**WHAT THE TASK REQUIRES:**
Copy everything from "Examination of Witnesses" down to "tell us likewise." in the Defence Committee evidence, switching "Carlyle" to "the investor".

**SELECTION:**
=======
Select Committee on Defence Minutes of Evidence


Examination of Witnesses (Questions 140-159)

DR LEWIS MOONIE MP, MR COLIN BALMER AND MR MARTIN EARWICKER

TUESDAY 21 JANUARY 2003

  140. When the right time comes will QinetiQ be obliged to sell all its shares in the company or will you be happy for it to retain a large shareholding?
  (Dr Moonie) The agreement varies depending on the time at which a sale takes place but ultimately we acquire the right, do we not, to insist that Carlyle sell the shares and equally at some stage they have the right to tell us likewise.
  (Mr Balmer) Inevitably this was a very complex negotiating point. The underlying principle is that the whole deal will work much better if we both agree, so we are looking for an arrangement under which we both agree the right exit point. In the first four years neither partner can exit without the other's agreement, so we enshrined an agreement. For year five, six, thereafter, there are different arrangements in the agreement we have reached with Carlyle under which in some circumstances they can sell without our agreement and in some circumstances we can sell without their agreement. We hope that those circumstances do not arise, that what we are looking at is a jointly agreed position at which we exit. We have had to put those contingencies in place so that neither party can force the other to do something to its disadvantage.
=======
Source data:
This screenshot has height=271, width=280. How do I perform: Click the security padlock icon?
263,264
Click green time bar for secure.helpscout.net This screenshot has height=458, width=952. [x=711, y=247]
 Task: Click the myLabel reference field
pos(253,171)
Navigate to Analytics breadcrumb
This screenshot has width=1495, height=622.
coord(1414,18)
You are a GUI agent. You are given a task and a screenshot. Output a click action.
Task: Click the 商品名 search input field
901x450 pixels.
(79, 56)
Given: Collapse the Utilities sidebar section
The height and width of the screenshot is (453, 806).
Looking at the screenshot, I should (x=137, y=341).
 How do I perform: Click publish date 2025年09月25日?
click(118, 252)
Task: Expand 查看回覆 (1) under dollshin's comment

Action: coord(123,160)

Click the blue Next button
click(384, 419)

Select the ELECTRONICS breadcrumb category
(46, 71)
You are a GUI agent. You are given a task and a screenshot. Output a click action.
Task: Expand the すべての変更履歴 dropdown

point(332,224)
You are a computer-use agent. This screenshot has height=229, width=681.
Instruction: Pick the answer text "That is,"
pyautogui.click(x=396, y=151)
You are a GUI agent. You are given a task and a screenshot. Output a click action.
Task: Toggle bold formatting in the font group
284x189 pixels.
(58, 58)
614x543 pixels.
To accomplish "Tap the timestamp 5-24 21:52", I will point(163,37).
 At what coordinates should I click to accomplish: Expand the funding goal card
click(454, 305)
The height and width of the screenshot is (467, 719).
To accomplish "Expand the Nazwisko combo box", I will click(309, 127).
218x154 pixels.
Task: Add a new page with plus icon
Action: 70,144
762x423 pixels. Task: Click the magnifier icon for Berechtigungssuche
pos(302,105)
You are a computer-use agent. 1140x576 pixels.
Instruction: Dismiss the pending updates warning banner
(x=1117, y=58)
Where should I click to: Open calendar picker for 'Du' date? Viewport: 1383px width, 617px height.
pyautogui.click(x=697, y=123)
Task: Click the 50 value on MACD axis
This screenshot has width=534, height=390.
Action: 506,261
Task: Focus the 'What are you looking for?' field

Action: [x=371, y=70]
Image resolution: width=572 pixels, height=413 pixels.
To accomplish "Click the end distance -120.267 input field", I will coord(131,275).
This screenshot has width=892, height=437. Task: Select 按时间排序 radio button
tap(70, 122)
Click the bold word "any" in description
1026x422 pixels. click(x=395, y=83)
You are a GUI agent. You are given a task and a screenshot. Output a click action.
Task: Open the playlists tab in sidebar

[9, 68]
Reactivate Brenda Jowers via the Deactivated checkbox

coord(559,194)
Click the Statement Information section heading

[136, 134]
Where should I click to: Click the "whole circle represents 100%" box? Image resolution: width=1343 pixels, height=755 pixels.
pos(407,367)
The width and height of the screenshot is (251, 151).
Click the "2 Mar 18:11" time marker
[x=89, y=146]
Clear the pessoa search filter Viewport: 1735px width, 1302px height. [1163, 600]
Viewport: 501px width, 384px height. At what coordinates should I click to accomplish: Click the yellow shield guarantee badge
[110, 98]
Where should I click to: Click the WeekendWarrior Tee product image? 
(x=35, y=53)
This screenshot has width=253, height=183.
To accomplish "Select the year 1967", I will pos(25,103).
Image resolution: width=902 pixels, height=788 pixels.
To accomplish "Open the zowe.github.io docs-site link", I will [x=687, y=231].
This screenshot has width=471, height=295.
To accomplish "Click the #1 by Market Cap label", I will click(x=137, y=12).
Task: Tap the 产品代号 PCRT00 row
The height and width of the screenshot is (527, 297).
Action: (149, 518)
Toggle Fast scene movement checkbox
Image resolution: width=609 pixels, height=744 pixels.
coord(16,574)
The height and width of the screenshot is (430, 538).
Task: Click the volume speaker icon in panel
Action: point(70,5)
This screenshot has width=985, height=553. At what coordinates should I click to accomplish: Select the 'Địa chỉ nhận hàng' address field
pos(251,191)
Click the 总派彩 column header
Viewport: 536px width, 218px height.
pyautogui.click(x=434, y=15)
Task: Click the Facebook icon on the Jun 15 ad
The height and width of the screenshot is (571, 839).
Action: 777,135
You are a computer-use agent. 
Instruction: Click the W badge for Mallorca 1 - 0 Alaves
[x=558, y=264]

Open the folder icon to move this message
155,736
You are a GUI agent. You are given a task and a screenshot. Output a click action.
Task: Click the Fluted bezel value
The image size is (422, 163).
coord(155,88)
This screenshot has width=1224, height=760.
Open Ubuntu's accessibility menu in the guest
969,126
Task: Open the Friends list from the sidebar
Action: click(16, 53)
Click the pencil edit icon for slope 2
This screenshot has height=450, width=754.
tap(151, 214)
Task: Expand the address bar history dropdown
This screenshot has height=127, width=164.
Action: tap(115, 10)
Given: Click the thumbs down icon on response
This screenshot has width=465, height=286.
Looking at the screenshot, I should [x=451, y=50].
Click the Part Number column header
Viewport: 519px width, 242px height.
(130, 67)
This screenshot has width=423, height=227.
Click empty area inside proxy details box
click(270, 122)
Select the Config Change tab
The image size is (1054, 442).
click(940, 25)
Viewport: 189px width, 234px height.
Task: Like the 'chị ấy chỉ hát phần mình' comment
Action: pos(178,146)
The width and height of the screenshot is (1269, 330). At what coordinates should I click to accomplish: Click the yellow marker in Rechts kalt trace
=======
**FINISHED TASK:**
Examination of Witnesses (Questions 140-159)

DR LEWIS MOONIE MP, MR COLIN BALMER AND MR MARTIN EARWICKER

TUESDAY 21 JANUARY 2003

  140. When the right time comes will QinetiQ be obliged to sell all its shares in the company or will you be happy for it to retain a large shareholding?
  (Dr Moonie) The agreement varies depending on the time at which a sale takes place but ultimately we acquire the right, do we not, to insist that the investor sell the shares and equally at some stage they have the right to tell us likewise.